Looking back in recent years, the super-rich are now responding to the demands of ordinary society for redistribution of wealth by not simply donating money. Instead of directly donating to local charitable organizations, they use a variety of methods, such as management models, operation methods, and fund transfers, in combination with their own efficient business thinking and methods, to attain the most gain from their donation.

Bill Gates, the founder of Microsoft, is considered one of the most influential philanthropists of recent times. He stressed the need to apply the business community management methods to charity work and pay attention to the organic return of philanthropy to achieve the most efficient use of the funds needed to improve society. Gates’s main philanthropic channel, the Bill & Melinda Gates Foundation, addresses problems like public health, disease control, poverty, human trafficking and other issues. Based in Seattle, it is the world’s largest private charitable foundation with $50 billion under management.

However, this philanthropy is another way of managing private companies with free use of funds, and can even utilize its own influence to make impact in public decision-making, in exchange for self-interested political and social capital benefits. Such “invisible power” may be more valuable to capitalists than a mere charitable donation.

The Bill and Melinda Gates Foundation, for example, was criticized early on by international organizations such as the World Health Organization (WHO) and various watchdogs for having too much influence in research on diseases such as malaria. Because of the foundation’s strong financial resources, many researchers and scientists will protect their research results due to the foundation’s financial incentive system, which is detrimental to promoting research diversity and distorts the growth space of global medical development.

The same principle can be applied to issues as diverse as education, environmental protection, and equal rights. If the foundation is financially powerful enough to influence research and even policy and legislation in its area of sponsorship, it gains the ultimate power to decide the most profitable time to benefit society.
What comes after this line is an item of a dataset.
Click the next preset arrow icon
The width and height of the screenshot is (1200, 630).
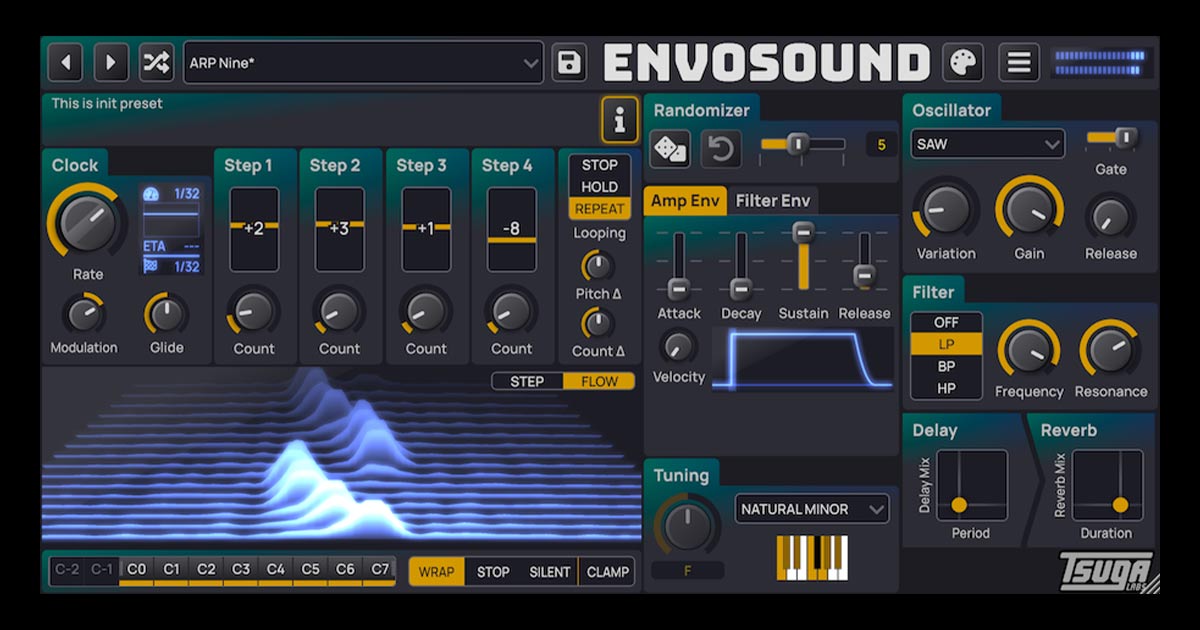click(x=111, y=61)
What Musk conveys in his tweet is that the global famine crisis proposed by the United Nations cannot be solved by mere donations to buy food, because famine is never caused by insufficient food, but by the uneven distribution of food caused by war, official corruption and other human factors, which eventually leads to widespread famine. For Musk, investing in popular education and rewarding technological innovation is a long-term solution to poverty crises such as famine. The official website of Musk’s foundation, which focuses on funding space exploration, science and engineering education, is only a few hundred words short and does not provide information on assets under management, sponsors or contact information.

It also explains why in recent years tech moguls such as Bill Gates, Jeff Bezos and Mark Zuckerberg, who have reaped the fruits of the 21st century Internet boom, have preferred to invest in private foundations with which they are connected to advance research projects rather than donating directly. For these individuals, philanthropy is the best of both worlds, enabling them to fulfill their social responsibilities while reinventing themselves as an efficient and profitable business. All sectors of society should still continue to emphasize compliance and accountability, acting as a sober watchdog preventing the super-rich from becoming back-room manipulators with the power to set social issues.